Maria wanted to spit into it more than anything else, but she went back and got the pyrex pot and filled Arlene's cup. As she did so, she felt the electric tension of Arlene's eyes violently searching her face.

"You sure, you want him back, my dear? What can he do for you? He's impotent... helpless. He doesn't make love any more. Maria, he sits there and looks at dirty pictures, just like when he was a little boy. And he dreams, Maria. You know what he dreams about? He dreams of a girl in a brook when he was a boy, and the girl is naked, and she looks like you. All wet, golden, soft and warm..."

"Shut up, Arlene!"

Maria couldn't believe it. Jim had yelled at Arlene four times, and she watched his face. Pain, torture, a great need and a great desire erupted in his eyes. His forehead wrinkled abruptly, and Maria wanted him back. She knew it then... she still loved him. She could save him, and he could save her. But then, she wondered suddenly, how? Just how? Was there any possible point of return?

Arlene gestured at him, her white hand flat, empty. "Don't you see it, Maria? He's a boy. He's not a man. He's a fish or something. He's got all twisted and turned up inside, and he's nothing. Nothing any more but a big can of garbage."

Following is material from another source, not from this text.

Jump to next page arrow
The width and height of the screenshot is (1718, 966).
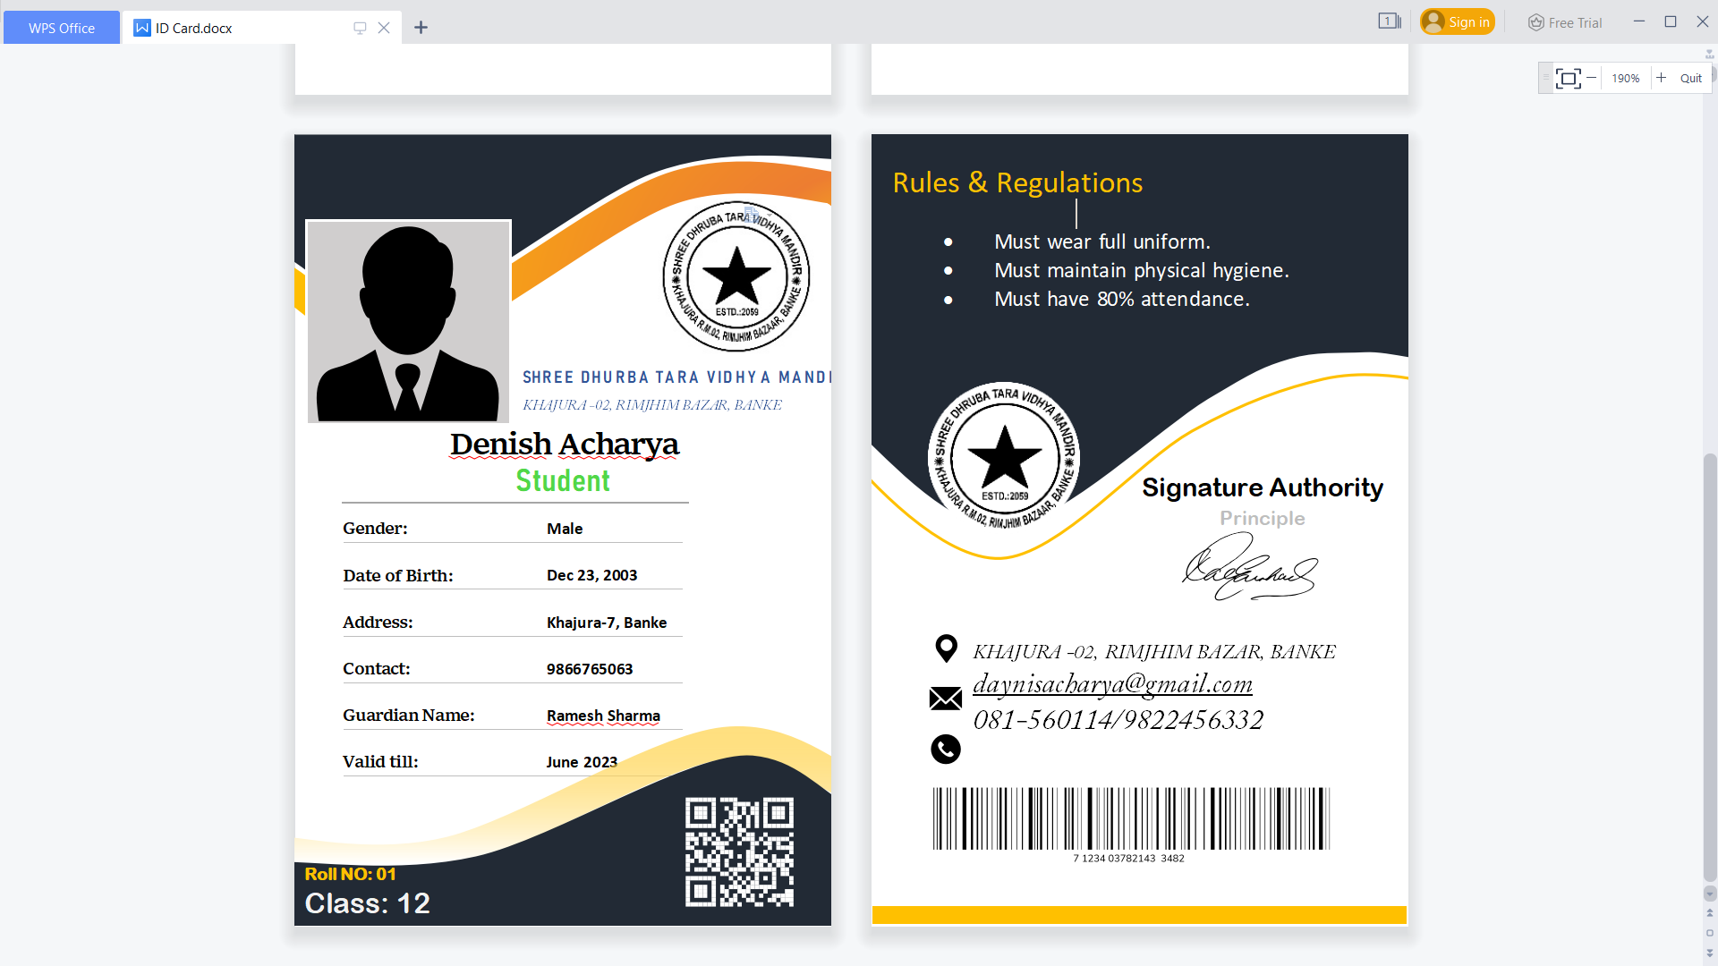point(1710,953)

Maria tried to speak, but she saw Arlene's lips curl back, and she hesitated. Arlene's lips curled all the way back, and Maria thought she would hiss like a snake, but her words made only the same continuing whisper of sound.

"Do you want a big stinking hunk of nothing? Pure crap? Look, I'll be fair with you. I'll tell you what. You come on over to our motel tonight! About ten? You can try him and see. You want to do that? You dare do that, Maria?"